Description of the task:
Reproduce every line of the listing below verbatim, with no changes.

Entries for locating words and elements:
══════════
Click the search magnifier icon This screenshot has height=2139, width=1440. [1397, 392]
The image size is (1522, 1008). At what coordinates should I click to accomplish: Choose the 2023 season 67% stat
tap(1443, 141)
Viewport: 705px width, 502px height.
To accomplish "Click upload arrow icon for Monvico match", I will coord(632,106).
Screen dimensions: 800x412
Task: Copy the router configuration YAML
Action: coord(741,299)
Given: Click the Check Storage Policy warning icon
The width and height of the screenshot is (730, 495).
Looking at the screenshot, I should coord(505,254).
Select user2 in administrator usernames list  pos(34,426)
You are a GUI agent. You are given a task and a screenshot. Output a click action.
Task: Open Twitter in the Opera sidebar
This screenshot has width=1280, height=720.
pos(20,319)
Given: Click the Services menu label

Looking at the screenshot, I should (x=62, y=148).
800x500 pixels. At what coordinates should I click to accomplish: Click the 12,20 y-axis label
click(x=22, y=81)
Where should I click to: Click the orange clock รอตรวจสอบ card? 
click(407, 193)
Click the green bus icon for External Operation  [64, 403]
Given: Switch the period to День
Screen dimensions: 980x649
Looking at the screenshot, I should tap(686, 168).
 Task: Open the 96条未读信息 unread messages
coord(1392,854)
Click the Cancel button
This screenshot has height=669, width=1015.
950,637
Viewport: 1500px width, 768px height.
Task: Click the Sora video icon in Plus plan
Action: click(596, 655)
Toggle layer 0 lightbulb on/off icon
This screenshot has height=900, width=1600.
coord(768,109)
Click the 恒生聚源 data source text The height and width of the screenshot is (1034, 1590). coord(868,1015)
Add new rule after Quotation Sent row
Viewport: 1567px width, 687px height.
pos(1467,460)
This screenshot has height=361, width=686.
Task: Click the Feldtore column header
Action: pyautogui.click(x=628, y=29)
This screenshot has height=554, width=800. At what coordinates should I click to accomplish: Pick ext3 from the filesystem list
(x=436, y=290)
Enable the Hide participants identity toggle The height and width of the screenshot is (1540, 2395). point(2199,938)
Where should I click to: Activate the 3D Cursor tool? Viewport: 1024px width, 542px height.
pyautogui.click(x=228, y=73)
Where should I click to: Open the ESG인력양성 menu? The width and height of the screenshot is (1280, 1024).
══════════
Finished exercise:
Click the search magnifier icon This screenshot has height=2139, width=1440. [1397, 392]
The image size is (1522, 1008). At what coordinates should I click to accomplish: Choose the 2023 season 67% stat
tap(1443, 141)
Viewport: 705px width, 502px height.
To accomplish "Click upload arrow icon for Monvico match", I will coord(632,106).
Screen dimensions: 800x412
Task: Copy the router configuration YAML
Action: coord(741,299)
Given: Click the Check Storage Policy warning icon
The width and height of the screenshot is (730, 495).
Looking at the screenshot, I should coord(505,254).
Select user2 in administrator usernames list  pos(34,426)
You are a GUI agent. You are given a task and a screenshot. Output a click action.
Task: Open Twitter in the Opera sidebar
This screenshot has width=1280, height=720.
pos(20,319)
Given: Click the Services menu label

Looking at the screenshot, I should (x=62, y=148).
800x500 pixels. At what coordinates should I click to accomplish: Click the 12,20 y-axis label
click(x=22, y=81)
Where should I click to: Click the orange clock รอตรวจสอบ card? 
click(407, 193)
Click the green bus icon for External Operation  [64, 403]
Given: Switch the period to День
Screen dimensions: 980x649
Looking at the screenshot, I should tap(686, 168).
 Task: Open the 96条未读信息 unread messages
coord(1392,854)
Click the Cancel button
This screenshot has height=669, width=1015.
950,637
Viewport: 1500px width, 768px height.
Task: Click the Sora video icon in Plus plan
Action: click(596, 655)
Toggle layer 0 lightbulb on/off icon
This screenshot has height=900, width=1600.
coord(768,109)
Click the 恒生聚源 data source text The height and width of the screenshot is (1034, 1590). coord(868,1015)
Add new rule after Quotation Sent row
Viewport: 1567px width, 687px height.
pos(1467,460)
This screenshot has height=361, width=686.
Task: Click the Feldtore column header
Action: pyautogui.click(x=628, y=29)
This screenshot has height=554, width=800. At what coordinates should I click to accomplish: Pick ext3 from the filesystem list
(x=436, y=290)
Enable the Hide participants identity toggle The height and width of the screenshot is (1540, 2395). point(2199,938)
Where should I click to: Activate the 3D Cursor tool? Viewport: 1024px width, 542px height.
pyautogui.click(x=228, y=73)
Where should I click to: Open the ESG인력양성 menu? The width and height of the screenshot is (1280, 1024).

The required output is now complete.